The primary purpose of Lendwithcare is to help poor people to improve their lives through supporting them to access loans for their businesses. Do we actually have any evidence that this is happening? Certainly, we have a great deal of anecdotal evidence – in addition to the periodic updates that we receive from some of the microentrepreneurs that we have funded, each year my colleagues and I also visit and speak with hundreds of individuals and groups who Lendwithcare supports in 11 countries in Africa, Asia and Latin America. Although we do come across some persons for whom nothing much seems to have changed, more often than not they explain to us how access to loans over an extended period of time has enabled them to develop their businesses, stabilise or increase their incomes, increased their self-confidence, self-esteem and economic independence, make improvements to their homes, and sometimes as a result even spend more money in areas such as their children’s education and the health of their families.
However, this approach is not particularly scientific – there are often other important reasons aside from improved access to loans why their lives have improved, it might be that we are simply meeting the more ‘successful’ microentrepreneurs, people are simply being polite, or they are telling us what they think we want to hear.
|Ghulam Raza interviewing an entrepreneur at Akhuvat|
Therefore, in order to make our approach to assessing change more rigorous and impartial, more than a year ago Lendwithcare enlisted the support of the Business School from the University of Portsmouth to design and implement a long-term research project that aims to monitor the changes taking place in borrowers’ lives over a prolonged period of time. Although we intend to eventually conduct the research in several countries, we decided to begin our analysis in Pakistan mainly because our local partner there was also very keen to find out whether what they were doing was having a positive impact on poor people’s lives and also how they might improve their services.

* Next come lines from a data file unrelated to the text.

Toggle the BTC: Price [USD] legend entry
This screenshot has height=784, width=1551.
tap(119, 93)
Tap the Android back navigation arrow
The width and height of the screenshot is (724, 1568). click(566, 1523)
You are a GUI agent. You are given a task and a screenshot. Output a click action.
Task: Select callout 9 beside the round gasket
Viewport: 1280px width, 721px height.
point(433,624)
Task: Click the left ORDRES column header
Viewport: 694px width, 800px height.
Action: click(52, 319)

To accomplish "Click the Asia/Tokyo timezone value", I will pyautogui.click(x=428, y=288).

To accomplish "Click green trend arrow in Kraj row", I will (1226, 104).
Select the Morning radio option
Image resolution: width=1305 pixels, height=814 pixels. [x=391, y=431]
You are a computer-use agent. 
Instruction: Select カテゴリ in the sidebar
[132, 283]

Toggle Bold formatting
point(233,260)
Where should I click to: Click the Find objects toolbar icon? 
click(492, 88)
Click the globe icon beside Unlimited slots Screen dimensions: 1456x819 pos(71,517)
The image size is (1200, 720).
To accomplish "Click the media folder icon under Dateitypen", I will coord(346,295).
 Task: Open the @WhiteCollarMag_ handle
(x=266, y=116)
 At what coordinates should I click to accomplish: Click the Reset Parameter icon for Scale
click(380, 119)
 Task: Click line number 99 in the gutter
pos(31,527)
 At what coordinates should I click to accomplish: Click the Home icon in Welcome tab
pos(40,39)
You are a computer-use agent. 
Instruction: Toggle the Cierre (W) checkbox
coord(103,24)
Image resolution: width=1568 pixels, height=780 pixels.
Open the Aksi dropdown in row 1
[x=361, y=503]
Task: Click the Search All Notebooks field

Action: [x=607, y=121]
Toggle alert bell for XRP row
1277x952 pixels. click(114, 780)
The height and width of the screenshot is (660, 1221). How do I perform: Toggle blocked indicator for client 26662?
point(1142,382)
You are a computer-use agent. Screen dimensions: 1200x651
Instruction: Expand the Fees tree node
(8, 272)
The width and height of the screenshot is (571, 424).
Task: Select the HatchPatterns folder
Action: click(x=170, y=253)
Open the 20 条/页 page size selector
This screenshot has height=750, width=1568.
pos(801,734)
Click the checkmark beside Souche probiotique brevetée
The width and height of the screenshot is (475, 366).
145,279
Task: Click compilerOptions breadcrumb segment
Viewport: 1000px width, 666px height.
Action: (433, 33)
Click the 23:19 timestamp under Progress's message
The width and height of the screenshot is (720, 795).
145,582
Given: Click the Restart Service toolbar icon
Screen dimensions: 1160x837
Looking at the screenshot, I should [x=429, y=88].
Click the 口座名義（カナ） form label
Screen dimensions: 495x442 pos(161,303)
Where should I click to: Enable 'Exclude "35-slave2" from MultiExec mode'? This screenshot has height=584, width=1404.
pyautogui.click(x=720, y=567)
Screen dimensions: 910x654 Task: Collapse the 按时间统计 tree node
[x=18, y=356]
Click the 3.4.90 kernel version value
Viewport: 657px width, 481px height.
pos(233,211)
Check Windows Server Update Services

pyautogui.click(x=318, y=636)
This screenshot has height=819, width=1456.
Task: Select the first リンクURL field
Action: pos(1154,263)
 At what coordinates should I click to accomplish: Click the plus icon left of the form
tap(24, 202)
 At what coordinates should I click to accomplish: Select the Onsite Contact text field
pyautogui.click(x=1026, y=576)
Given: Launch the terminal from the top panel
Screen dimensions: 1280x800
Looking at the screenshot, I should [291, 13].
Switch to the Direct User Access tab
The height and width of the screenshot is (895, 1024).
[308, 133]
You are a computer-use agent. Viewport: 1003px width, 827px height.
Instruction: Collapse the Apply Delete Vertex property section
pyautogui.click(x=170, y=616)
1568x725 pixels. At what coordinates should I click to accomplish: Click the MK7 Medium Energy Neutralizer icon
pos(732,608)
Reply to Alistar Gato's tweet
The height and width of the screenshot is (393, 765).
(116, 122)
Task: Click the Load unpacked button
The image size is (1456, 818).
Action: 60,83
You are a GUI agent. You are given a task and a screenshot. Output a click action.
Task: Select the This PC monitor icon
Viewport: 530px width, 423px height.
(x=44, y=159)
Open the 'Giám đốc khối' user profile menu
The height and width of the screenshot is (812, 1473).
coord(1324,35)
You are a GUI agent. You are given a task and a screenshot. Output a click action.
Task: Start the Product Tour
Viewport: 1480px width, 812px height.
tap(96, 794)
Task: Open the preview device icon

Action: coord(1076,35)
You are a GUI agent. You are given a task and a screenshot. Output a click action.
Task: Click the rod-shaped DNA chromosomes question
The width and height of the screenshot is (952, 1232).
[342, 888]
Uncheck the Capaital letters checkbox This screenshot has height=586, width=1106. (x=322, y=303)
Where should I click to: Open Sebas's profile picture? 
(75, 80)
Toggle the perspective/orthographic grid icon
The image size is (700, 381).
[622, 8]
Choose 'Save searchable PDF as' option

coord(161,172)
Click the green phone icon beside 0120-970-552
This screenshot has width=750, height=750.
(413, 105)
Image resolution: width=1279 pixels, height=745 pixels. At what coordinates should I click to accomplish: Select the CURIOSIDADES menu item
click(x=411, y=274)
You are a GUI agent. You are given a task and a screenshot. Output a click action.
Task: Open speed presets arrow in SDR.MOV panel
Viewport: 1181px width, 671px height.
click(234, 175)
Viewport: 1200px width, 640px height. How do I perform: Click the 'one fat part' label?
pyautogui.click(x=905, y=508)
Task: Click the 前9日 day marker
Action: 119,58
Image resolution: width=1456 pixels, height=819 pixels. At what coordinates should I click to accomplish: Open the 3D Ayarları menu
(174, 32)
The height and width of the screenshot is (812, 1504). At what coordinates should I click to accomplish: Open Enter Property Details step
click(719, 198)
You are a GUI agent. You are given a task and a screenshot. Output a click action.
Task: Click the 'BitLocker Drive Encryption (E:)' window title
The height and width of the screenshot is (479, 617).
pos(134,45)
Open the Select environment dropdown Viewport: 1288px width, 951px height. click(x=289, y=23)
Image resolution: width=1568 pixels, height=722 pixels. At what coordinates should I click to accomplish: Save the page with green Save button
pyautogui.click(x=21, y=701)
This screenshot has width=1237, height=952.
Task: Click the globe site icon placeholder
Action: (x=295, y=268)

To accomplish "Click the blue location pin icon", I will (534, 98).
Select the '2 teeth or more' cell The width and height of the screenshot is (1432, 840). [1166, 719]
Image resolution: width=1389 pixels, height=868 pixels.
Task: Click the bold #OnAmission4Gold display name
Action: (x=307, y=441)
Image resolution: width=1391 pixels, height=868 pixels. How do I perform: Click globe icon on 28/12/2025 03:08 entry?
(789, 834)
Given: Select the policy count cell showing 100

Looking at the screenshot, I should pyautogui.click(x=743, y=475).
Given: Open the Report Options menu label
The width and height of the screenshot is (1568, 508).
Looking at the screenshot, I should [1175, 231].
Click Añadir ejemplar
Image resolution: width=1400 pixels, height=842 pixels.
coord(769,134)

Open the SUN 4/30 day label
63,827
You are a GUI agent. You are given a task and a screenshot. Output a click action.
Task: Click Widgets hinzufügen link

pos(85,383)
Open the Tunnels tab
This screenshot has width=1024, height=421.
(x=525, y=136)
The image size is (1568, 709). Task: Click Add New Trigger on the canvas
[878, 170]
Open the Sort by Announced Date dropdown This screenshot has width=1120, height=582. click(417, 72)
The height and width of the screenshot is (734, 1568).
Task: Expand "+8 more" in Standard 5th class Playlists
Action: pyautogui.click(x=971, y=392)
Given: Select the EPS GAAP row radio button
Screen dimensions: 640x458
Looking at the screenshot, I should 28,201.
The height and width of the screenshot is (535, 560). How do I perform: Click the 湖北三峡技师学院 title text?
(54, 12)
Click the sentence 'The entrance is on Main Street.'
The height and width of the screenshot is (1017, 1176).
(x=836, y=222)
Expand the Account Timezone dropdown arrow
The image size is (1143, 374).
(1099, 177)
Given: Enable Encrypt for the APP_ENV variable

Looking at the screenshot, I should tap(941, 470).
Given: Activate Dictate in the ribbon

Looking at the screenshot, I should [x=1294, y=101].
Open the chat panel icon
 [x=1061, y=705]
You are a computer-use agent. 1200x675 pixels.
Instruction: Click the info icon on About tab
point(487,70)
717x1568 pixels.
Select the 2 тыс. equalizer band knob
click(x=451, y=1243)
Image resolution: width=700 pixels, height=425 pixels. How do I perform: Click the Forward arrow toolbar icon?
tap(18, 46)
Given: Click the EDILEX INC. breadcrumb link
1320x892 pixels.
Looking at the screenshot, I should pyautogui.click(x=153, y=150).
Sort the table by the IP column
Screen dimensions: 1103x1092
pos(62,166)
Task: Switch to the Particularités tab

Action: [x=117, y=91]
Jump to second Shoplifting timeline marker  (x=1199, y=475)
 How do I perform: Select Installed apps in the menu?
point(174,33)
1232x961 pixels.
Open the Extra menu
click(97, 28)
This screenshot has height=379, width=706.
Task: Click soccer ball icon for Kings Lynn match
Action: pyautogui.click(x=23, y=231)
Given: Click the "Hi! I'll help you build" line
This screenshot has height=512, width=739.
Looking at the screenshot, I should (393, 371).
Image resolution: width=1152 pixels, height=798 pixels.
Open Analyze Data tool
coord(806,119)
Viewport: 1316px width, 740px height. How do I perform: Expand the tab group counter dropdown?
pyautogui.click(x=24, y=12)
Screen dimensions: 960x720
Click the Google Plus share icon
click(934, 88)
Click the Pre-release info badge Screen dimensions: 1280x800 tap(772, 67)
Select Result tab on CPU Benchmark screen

Therefore, after selecting and training a team of five local independent researchers in the city of Lahore we interviewed a random sample of 500 microentrepreneurs. We spoke with them in that short period of time between applying for their first ever loans from Lendwithcare’s partner Akhuwat and actually receiving the money. The interviews were conducted during April and May 2015 and we collected data on a range of financial and social indicators relating to the borrowers businesses, their households and living conditions. In order to have a comparison group, we also collected data on 100 microentrepreneurs who lived and worked in the same neighbourhoods as the borrowers, but who had not applied nor were they in receipt of a loan from Akhuwat or indeed from any other microfinance institution.
|Racheel Zahid and an Akhuvat borrower|
We are currently processing the information we gathered from the 600 interviews and hope to re-interview the same persons again in late 2016 and once again in 2018, that is approximately 18 months and 36 months respectively after the first interviews to assess what changes, if any, have happened in their lives. It is likely that the same persons will receive subsequent loans in the future.
Although it is very time-consuming, this research is important because it addresses in a systematic manner the fundamental question of whether what we are doing is actually successful or not in alleviating poverty. We aim to disseminate the findings of our research on a regular basis over the next few years. On a broader note, all types of humanitarian assistance should be based on empirical evidence so that we can make better judgements on what works and what does not so that money is directed towards interventions which can demonstrate the greatest impact on improving poor people’s lives – ultimately better evidence means less poverty.